§ SELECTED EXCERPT:
++++++
Cells were grown in chemostats (Cypionka & Pfennig, 1986 ) with H2 as electron donor and the electron acceptor (sulfate or thiosulfate) as the limiting factor. To avoid loss of NH3 from the medium the inflowing gas was flushed through an ammonia solution (106 mM, pH 9·5).
Measurement of growth parameters.
Growth was followed by measuring the OD at 436 nm with a Shimadzu UV-1202 photometer, as well as by determination of the protein concentration according to the method of Bradford (1976) ; cell dry mass was determined according to the method of Cypionka & Pfennig (1986)
. To prove electron acceptor limitation in chemostats, ion chromatography was used to detect sulfate and thiosulfate (Fuseler et al., 1996
).
Determination of the activities of washed cells.
Cells were harvested by centrifugation of freshly grown cultures for 10 min at 15000 r.p.m. The pellet was resuspended, washed once in N2-saturated salt solution, and finally stored on ice in the same solution under H2. The composition of the salt solutions varied, as described below, depending on the type of experiment to be conducted.
Various cell activities were studied at 30 °C in a multi-electrode chamber (Cypionka, 1994 ), which allowed simultaneous measurement of O2, pH and sulfide. The reduction and disproportionation of sulfur compounds was studied with cells at a final concentration of 0·36 mg protein ml-1 in a H2-or N2-saturated salt solution with 320 mM NaCl, 80 mM KCl, 10 mM MgCl2, and 2 mM K2CO3 (pH 9·5). After preincubation for 30 min, sulfur compounds (pulses of 550 µM) were added from 10 mM stock solutions.
To analyse proton extrusion after pulses of sodium chloride, the cells were suspended in a solution of 350 mM KCl, 10 mM MgCl2 and 200 mM KSCN (pH 9·2). The permeant thiocyanate was present to destroy the membrane potential. After 30 min equilibration, sodium chloride pulses were added out of a 4 M stock solution.
Proton translocation coupled to the reduction of oxygen was measured with cells (0·4 mg protein ml-1) suspended in a H2-saturated solution of 300 mM NaCl, 20 mM KCl and 10 mM MgCl2 (pH 9·5). Small oxygen pulses were added in the form of an O2-saturated salt solution (Fitz & Cypionka, 1989 ). The chemiosmotic inhibitors carbonyl cyanide m-chlorophenylhydrazone (CCCP), tetrachlorosalicylanilide (TCS), valinomycin and monensin were dissolved in methanol (1050 mM stock solutions) and applied at a concentration of 50 µM.
++++++
§ AVAILABLE DATA:
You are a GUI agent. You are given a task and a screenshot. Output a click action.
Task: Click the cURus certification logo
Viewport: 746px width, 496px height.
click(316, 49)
++++++
§ SET OF TASKS:
1) Do these statements agree with the methods excerpt? Answer yes or no for each, and quote the deciding words. (a) Oxygen pulses were added as an O2-saturated salt solution. (b) Cells were harvested by centrifuging cultures for 30 min. (c) The cell activities in the multi-electrode chamber were studied at 37 °C.
2) Please transcribe the methods excerpt from "To analyse proton" to "concentration of 50 µM.", including both ends.

§ RESPONSES TO THE EXERCISE:
1)
(a) Yes: "Small oxygen pulses were added in the form of an O2-saturated salt solution"
(b) No: "Cells were harvested by centrifugation of freshly grown cultures for 10 min at 15000 r.p.m."
(c) No: "Various cell activities were studied at 30 °C in a multi-electrode chamber"

2)
To analyse proton extrusion after pulses of sodium chloride, the cells were suspended in a solution of 350 mM KCl, 10 mM MgCl2 and 200 mM KSCN (pH 9·2). The permeant thiocyanate was present to destroy the membrane potential. After 30 min equilibration, sodium chloride pulses were added out of a 4 M stock solution.
Proton translocation coupled to the reduction of oxygen was measured with cells (0·4 mg protein ml-1) suspended in a H2-saturated solution of 300 mM NaCl, 20 mM KCl and 10 mM MgCl2 (pH 9·5). Small oxygen pulses were added in the form of an O2-saturated salt solution (Fitz & Cypionka, 1989 ). The chemiosmotic inhibitors carbonyl cyanide m-chlorophenylhydrazone (CCCP), tetrachlorosalicylanilide (TCS), valinomycin and monensin were dissolved in methanol (1050 mM stock solutions) and applied at a concentration of 50 µM.